Vocal support in the industry for a single-consolesolution continues to gather steam, with roustabout game developer David Jaffe airing the case for an uber-system on his blog. On the surface, his arguments have some merit, but we feel the the case for a "unified" console begins to break down when you really examine it. If you will, let us play a bit of devil's advocate with Jaffe's case:

"We have it with DVD, we had it with VHS. We have it with televisions (in the sense that- for the most part- every TV is capable of broadcasting the same signal). So what do we lose by having it for game consoles?"

Jaffe seems to be forgetting that VHS only became the monopoly "standard" after a bloody battle with JVC's Sony's competing Betamax format (edit: brain fart). There was no consortium of companies deciding what would be "best" for the market -- competition simply decided that one format was overwhelmingly better for the price. Sony had similar near-monopoly control in the PlayStation 1 and 2 eras, and it was competition, not cooperation, that brought it about. And for every cooperation success story like DVD, there's a flop like Phillips/MCA's LaserDisc format.

As for television signals, they require a monopoly of sorts because of the limited broadcast spectrum. When you take that away, you get the channel-building, selection-expanding competition between cable, satellite and FIOS TV services.


"Sure you miss out on some features that may otherwise be available if another console was there to compete. But this is always the way when one format wins over another and becomes the standard."

Jaffe seems to forget that the development of video games has been much more dependent on technological change. Without the Genesis pushing Nintendo to upgrade the NES, Nintendo's first system could have easily dominated the market for another five years at least, setting back the state of the art in game design all the way down the road. If a consortium of hardware producers controlled the gaming standard, resistance to change would be even greater.

"And for those few features you lose, don't you make up for it in so many other ways? Massive content choice, being the main one."

The current competitive system allows for thousands of games to be produced every year, the wide majority of them for multiple platforms. Yes, it might suck for the developer to have to port one version of a game to multiple systems, but middleware tools are making that process increasingly streamlined.

"And before you toss 3DO at me as an example as to why this won't work, don't. 3DO failed because- for the most part- it had crap games and was way too expensive and could not compete with the new game hardware coming out that was selling at much cheaper prices. But if the 3DO had been an XBOX 360 or a PLAYSTATION 2....or even a Wii? Well then I think things would have gone differently."

That's the thing ... a 3DO-style system probably wouldn't end up being a PlayStation 2 or a Wii. When a consortium of companies designs a hardware standard (as opposed to just a software standard like DVD), feature-creep tends to set in -- one company wants motion sensitive controls, another wants Blu-ray support, another wants an even more powerful graphics card, another wants digital video recording and a 300GB hard drive, another wants an attachable toaster. Before you know it you get a bloated, expensive system that no one wants to buy and, thus, no one wants to make games for.

With competition, hardware makers have to be price conscious and therefore focus on just the features they feel the consumer and developer markets want.
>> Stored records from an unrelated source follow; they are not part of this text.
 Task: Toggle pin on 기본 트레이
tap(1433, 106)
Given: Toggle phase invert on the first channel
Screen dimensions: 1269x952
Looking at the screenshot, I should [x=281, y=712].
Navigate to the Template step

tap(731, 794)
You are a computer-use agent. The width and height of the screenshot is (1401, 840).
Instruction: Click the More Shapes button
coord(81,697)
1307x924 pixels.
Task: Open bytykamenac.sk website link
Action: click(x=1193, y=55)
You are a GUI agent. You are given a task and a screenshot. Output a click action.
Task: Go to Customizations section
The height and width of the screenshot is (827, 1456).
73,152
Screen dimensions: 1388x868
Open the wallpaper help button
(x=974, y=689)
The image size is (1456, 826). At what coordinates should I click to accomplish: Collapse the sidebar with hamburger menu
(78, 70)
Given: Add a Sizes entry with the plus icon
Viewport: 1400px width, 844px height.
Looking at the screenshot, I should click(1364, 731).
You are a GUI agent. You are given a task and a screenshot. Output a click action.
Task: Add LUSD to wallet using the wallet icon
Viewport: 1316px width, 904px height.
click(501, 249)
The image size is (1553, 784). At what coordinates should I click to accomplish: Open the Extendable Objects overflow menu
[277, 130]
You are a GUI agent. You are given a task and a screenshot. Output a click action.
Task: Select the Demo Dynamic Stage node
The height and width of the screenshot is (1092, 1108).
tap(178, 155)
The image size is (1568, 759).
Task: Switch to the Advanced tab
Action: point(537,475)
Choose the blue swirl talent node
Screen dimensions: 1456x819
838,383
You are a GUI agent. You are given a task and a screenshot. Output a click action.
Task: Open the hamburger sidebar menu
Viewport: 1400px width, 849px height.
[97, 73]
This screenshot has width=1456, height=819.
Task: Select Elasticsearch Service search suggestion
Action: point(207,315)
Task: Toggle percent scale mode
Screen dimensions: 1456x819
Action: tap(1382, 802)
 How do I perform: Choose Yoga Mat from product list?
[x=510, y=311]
That's why the new, lower-priced hardware you mentioned won out -- because they were designing for the market instead of the pie-in-the-sky desires of a polyglot group of companies.

On the other end of the spectrum, a government-imposed hardware monopoly (the only kind that can really work) can freeze out innovation. Before 1968, only AT&T-provided phones could connect to the nation's single telephone network. Without the opening of this standard to hardware competition, we probably might have never seen advances like answering machines, fax machines, cordless phones and computer modems. And that would be a shame.